To demonstrate the utility of LDH in an experimental setting, LDH and FA/MD were measured to reveal the WM alterations present in normal elderly individuals. Interestingly, significant FA reductions were found in the bilateral uncinate fasciculus, superior longitudinal fasciculus, external capsules, fornices and corpus callosum. Our results are highly compatible with previous findings [42], [43]. In contrast, MD also displayed significant changes, but in fewer WM voxels. This result supports the notion that diffusion metrics are distinctly sensitive to specific WM properties. Notably, age-related FA reductions are primarily distributed in the anterior part of the WM. This result is consistent with the hypothesis of the aging-related anteroposterior gradient. This hypothesis states that the anterior regions of brain are more susceptible to aging than the posterior regions [43]. These FA/MD changes are most likely a reflection of age-related axonal shrinkage, axonal loss or demyelination. These processes may underlie various patterns of cognitive decline during normal aging.

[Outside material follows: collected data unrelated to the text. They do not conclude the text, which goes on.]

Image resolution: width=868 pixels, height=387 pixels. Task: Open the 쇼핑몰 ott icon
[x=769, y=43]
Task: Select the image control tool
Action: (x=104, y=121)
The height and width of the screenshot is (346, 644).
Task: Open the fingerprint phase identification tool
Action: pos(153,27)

In addition to the FA/MD changes, LDH was also significantly reduced throughout the brains of the elderly individuals. As expected, whereas some WM voxels exhibited age-related changes that were detected by both the LDH and FA/MD metrics, others were only detected by LDH. The age-related WM alterations detected only by LDH were mainly located in the bilateral cerebellar peduncles, cerebral peduncles internal capsules, fornices (inferior part), and splenium of the corpus callosum. These data provide new avenues for understanding the aging brain. The changes in these WM regions during aging are most likely a result of the disruption of fiber coherence, alteration of the tract shape, or the reduction of the tract size. They are less likely a result of axonal shrinkage or demyelination. In fact, several studies have reported morphological WM changes in these regions. For example, the volumes of the cerebellar peduncle and splenium are decreased in the aging brain [44]. Further studies will need to be performed to fully interpret these findings and assess the reliability of the current age-related LDH results.

Limitations

Several limitations in the present study should be addressed. First, while the proposed LDH metric showed a potential for assessing WM differences across individuals, the biological interpretations are largely speculative and specific neuronal basis for this new metric remains unknown. To resolve this, virtual validation analyses with histological data or phantoms are necessary, which is however beyond the scope of the present study. Such validation studies are highly desired in the future. Second, the current LDH analysis was restricted to the WM skeleton constructed using the TBSS framework. Thus, the WM regions off of the skeleton and GM regions are excluded. However, the TBSS framework was employed because of its high quality across-subject registration procedure. This process minimizes alignment issues when comparing between young adults and elderly individuals. The skeletonizing technique also minimizes partial volume effects. Third, we only applied the LDH metric to study age-related WM changes. More datasets, particularly those from individuals with brain disorders (e.g., schizophrenia, multiple sclerosis and et al.), are needed to further demonstrate the utility of LDH. Finally, the subject sample size was relatively small in the present study. Future studies with larger sample size are required to test the reproducibility of our current findings.

Conclusion

In the present report, we have proposed a novel diffusion MRI-derived metric referred to as local diffusion homogeneity (LDH). This metric is defined to characterize the overall coherence of water molecule diffusion within a neighborhood, and can be used to explore inter-subject variability of WM microstructural properties. In contrast with the more commonly applied metrics, such as FA and MD, LDH is a model-free inter-voxel index, and may reveal WM microstructural alterations that FA/MD fails to detect. Thus, it is complementary to the conventional diffusion-MRI markers and may provide additional insights when applied to study inter-subject WM variability.